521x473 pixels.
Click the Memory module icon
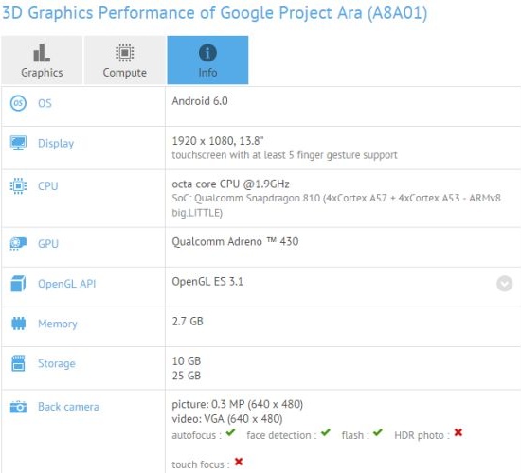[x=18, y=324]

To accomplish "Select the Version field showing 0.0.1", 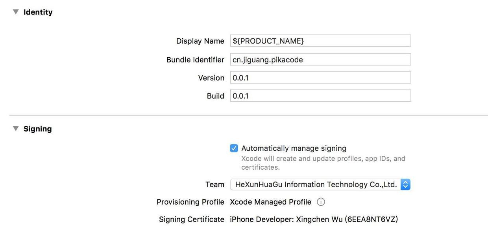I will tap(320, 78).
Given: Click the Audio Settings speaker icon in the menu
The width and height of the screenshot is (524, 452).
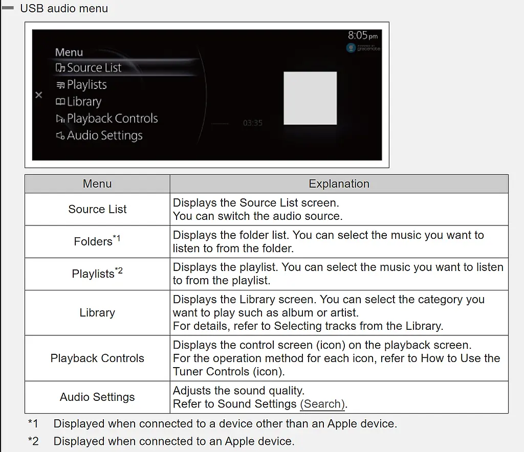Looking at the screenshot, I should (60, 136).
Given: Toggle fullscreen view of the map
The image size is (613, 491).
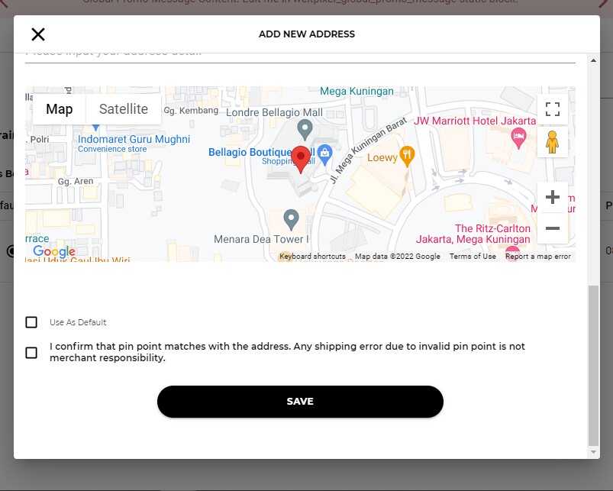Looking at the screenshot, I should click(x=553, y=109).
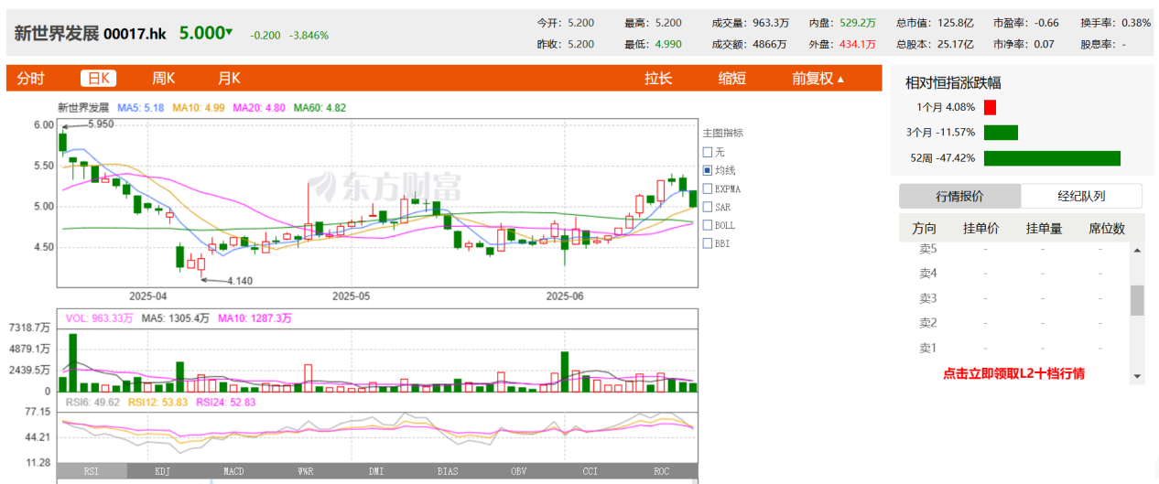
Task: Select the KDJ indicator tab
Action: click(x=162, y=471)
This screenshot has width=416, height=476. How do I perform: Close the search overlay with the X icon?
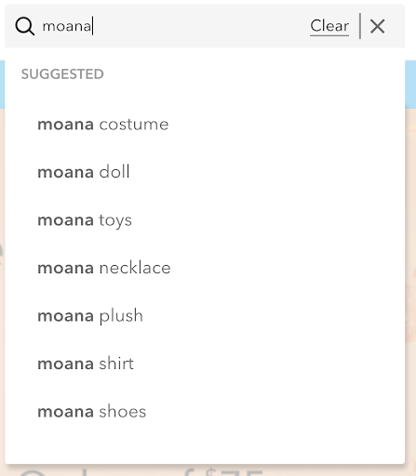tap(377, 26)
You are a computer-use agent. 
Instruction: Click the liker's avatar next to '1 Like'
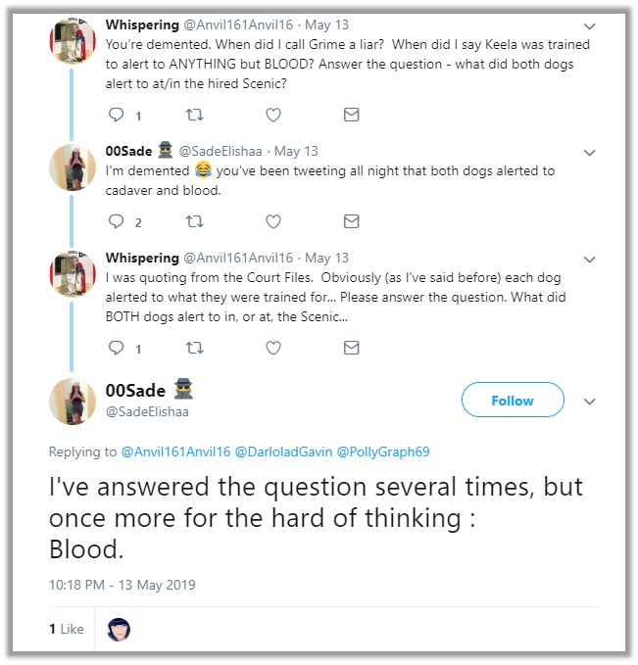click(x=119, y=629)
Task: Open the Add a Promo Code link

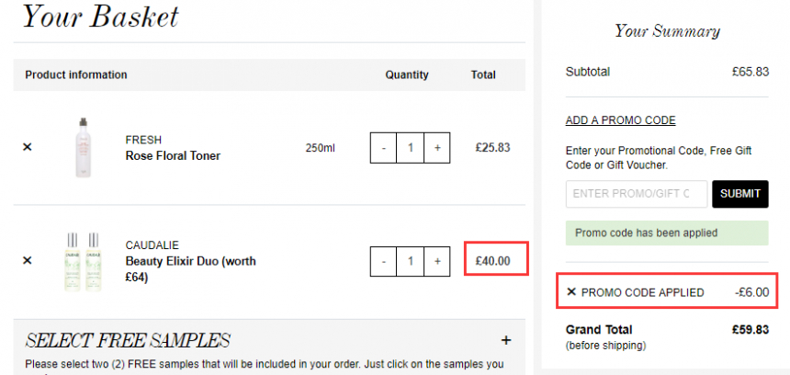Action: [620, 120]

• **YOUR OBJECTIVE**
Using the data above, count the lines that hold the string "Given". Report the number and nothing else.

• **EXERCISE RESPONSE**
2